Dataset entries
◇ ◇ ◇

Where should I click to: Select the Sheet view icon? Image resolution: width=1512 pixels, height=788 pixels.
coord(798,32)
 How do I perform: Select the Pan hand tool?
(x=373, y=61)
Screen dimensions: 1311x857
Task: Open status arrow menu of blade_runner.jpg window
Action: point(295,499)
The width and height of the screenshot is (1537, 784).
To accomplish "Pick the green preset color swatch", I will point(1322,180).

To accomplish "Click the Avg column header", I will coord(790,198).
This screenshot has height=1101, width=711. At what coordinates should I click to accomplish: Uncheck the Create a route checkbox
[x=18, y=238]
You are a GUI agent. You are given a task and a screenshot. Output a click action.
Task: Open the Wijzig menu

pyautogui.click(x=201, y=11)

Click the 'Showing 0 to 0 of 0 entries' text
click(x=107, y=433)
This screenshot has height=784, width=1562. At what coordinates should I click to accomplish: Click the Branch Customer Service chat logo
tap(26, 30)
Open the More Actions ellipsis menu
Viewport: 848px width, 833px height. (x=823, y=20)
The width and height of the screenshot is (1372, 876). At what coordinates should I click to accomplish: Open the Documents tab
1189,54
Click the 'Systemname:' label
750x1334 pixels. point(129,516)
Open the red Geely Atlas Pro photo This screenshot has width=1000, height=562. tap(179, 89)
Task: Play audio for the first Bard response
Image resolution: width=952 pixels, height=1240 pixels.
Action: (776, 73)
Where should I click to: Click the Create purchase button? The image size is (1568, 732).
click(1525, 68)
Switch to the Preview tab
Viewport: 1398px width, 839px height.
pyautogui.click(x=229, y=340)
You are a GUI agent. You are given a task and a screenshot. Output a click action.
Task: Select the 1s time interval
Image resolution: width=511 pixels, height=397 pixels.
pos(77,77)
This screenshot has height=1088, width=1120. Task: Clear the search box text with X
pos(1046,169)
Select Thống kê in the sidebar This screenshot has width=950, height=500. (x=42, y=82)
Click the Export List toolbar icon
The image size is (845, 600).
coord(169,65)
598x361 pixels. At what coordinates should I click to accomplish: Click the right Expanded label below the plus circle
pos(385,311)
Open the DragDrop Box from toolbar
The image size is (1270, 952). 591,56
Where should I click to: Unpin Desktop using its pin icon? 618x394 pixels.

◇ ◇ ◇

EXERCISE INSTRUCTIONS => Go through the entries and report every line with the string "will".

RESPONSE BOX =>
To accomplish "Pick the green preset color swatch", I will point(1322,180).
To accomplish "Click the Avg column header", I will coord(790,198).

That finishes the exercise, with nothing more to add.